No filme italiano Feel My Voice, a jovem Elleta vive numa gaiola invisível. Filha de pais com deficiência auditiva, ela se tornou a intérprete oficial da família, a ponte indispensável para a comunicação com o mundo. O papel, embora nobre, aprisiona seu sonho mais íntimo: estudar canto. Sua família, dependente de sua função, não consegue enxergar a mulher por trás da intérprete.
É seu professor de canto quem percebe o que mais ninguém vê. Ele não oferece apenas técnica vocal, mas algo mais raro: o reconhecimento de uma pessoa em processo de se tornar sua melhor versão. A lição, como aponta o pesquisador Lucas Cunha em um ensaio para a revista The Scientist, transcende a ficção e toca o cerne do que significa ser um mentor.
A voz aprisionada
O que significa, afinal, "sentir uma voz" ou "caminhar com alguém"? A metáfora do filme serve como um poderoso espelho para o ambiente acadêmico e corporativo.

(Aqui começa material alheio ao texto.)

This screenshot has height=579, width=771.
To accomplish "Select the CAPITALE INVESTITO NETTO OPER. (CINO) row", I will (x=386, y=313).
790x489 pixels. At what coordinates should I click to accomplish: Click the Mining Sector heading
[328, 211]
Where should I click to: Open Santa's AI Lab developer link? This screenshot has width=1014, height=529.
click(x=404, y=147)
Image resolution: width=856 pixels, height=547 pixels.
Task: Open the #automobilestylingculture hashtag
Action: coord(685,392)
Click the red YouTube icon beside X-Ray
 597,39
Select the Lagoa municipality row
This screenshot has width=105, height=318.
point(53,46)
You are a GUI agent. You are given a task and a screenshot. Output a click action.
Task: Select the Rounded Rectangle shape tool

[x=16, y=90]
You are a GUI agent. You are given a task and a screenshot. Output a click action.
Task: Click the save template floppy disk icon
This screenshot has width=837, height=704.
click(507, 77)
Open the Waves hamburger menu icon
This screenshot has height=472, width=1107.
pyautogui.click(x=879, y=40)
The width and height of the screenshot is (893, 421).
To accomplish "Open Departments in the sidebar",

Muitas vezes, estudantes e profissionais em início de carreira se veem confinados a papéis designados por orientadores, departamentos ou expectativas institucionais. Eles se tornam o "analista promissor", o "pesquisador eficiente", o "braço direito indispensável".
Presos nessas definições, muitos não reconhecem o próprio potencial ou as barreiras que os limitam. O mentor que se limita a polir as habilidades para o papel atual cumpre uma função, mas não transforma. O verdadeiro catalisador é aquele que, como o professor de Elleta, percebe as aspirações não articuladas e as preocupações não ditas. É quem enxerga a pessoa para além da função.
Para além do roteiro
Essa dinâmica é um desafio à noção transacional de mentoria, focada em networking e avanço de carreira. A perspectiva de Cunha sugere um modelo mais profundo, quase paternalista no melhor sentido da palavra: o de guiar o crescimento integral de um indivídu మన. O dom do mentor não é apenas a expertise, mas a percepção aguçada para ver o potencial que o próprio indivíduo ainda não consegue nomear.
Em ecossistemas de alta performance, como o de tecnologia e ciência, a pressão por resultados imediatos pode facilmente ofuscar essa dimensão humana. Valoriza-se o profissional que entrega, que se encaixa no papel esperado. A mentoria transformadora, no entanto, questiona o próprio papel. Ela não pergunta apenas "como você pode ser melhor nisso?", mas também "o que mais você poderia ser?".
É um convite para olhar para as pessoas ao nosso redor — e para nós mesmos — com uma nova lente. Quantas vozes, em nossas equipes e vidas, esperam apenas por alguém que as sinta, antes mesmo de ouvi-las? E quem, em nossa própria jornada, nos ajudou a caminhar para além do roteiro que nos foi dado?